Sunderland student overcomes health problems to launch pop-up toys business
A design student from the city’s university is using his creative skills to create pop-up space saving toys for children.
As part of his new business venture, David Green is using the pop-up technology pioneered in children’s books to create space saving games, castles and dolls houses.
He said: “Everyone is now getting access to less space, especially when renting. Sometimes you have families with two or three kids in a space less than 36 square metres and that’s becoming more common.
"From there I got the idea of designing children’s toys like dolls houses and castles, because that’s what my mum built for me and my sister when we were growing up. But they’re big space commitments.
"I just love to create. An idea pops up in my brain and it’s great to see what develops - I can literally design anything using this technique.”
David devised the idea following the success of pop-up furniture ranges developed by companies such as IKEA.
David, 27, added: “I was inspired to get into this field after I did a project where I designed furniture for micro flats, while studying my undergraduate degree. I designed a display unit that pops up in less than a minute and uses much less material than the current standard, so it’s sustainable too.
"I believe this engineering technique will grow in popularity into the future as our living environments become smaller and we’re looking to create more space.”
To launch his new enterprise David has also had to overcome numerous health problems including postural tachycardia syndrome (PoTS) - an abnormal increase in heart rate which can cause seizures and black-outs.
However since his diagnosis, he has now been placed on the correct medication to control his condition and is now taking part in the university’s Digital Incubator programme to support graduates in harnessing their skills to set up their own businesses.
David said: “I had been thinking about going self-employed for a while due to my health. Sometimes I would black-out for multiple hours a day, so it looked like I would be unable to work.

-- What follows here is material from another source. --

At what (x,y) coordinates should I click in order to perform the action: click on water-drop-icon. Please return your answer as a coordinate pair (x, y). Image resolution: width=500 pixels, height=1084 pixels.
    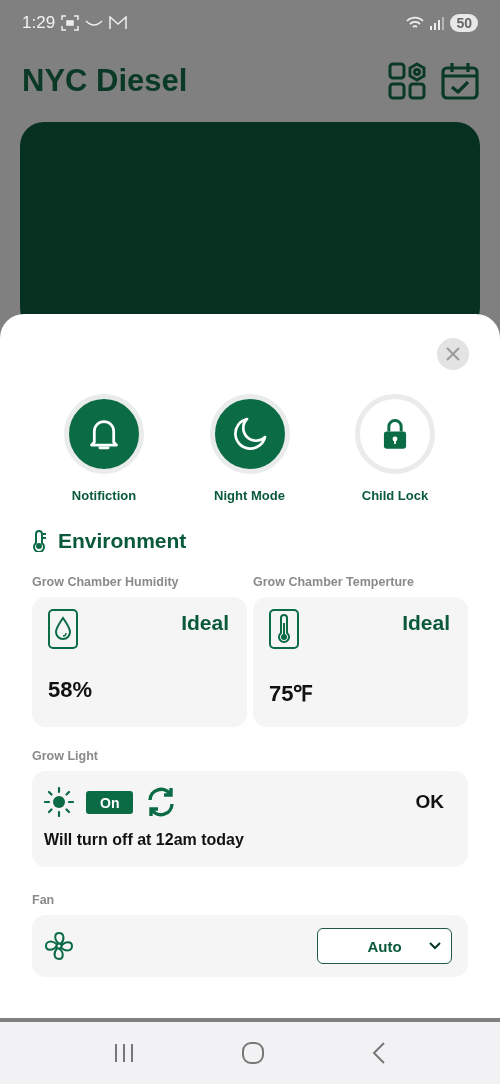
    Looking at the image, I should click on (63, 629).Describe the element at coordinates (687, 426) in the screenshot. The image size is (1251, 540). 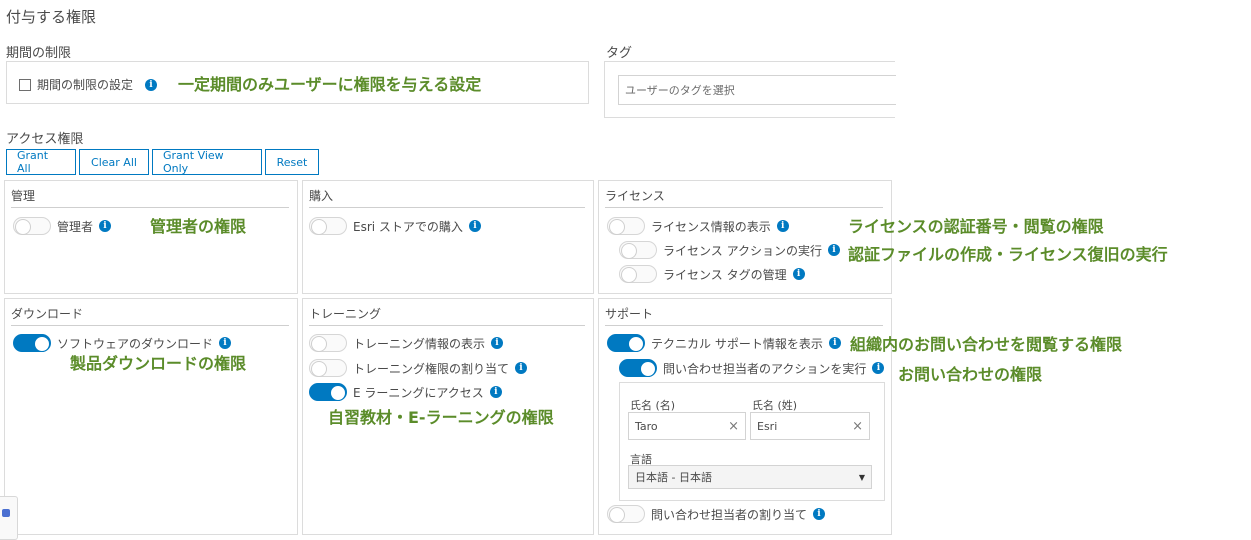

"However, since getting better and starting my masters degree, one of my tutors recommended the Digital Incubator and it has really helped me to focus on where I’m going and the direction that my business will take.”
The talented engineer is now looking to further develop his pop-up technology to be harnessed in building design models.
Paul Graham, senior lecturer at the University Enterprise Zone Digital Incubator, said: "David has gained funding from the Digital Incubator and Santander Bank and is now actively looking for commission from businesses who would like fold away models of their buildings or company headquarters created.
“David has been a member for six months and has really worked hard on his business and has attended over 50 hours of workshops so far.
“These workshops support our members on topics such as opening a business bank account, writing a business plan, understanding emotional intelligence and how to pitch for work."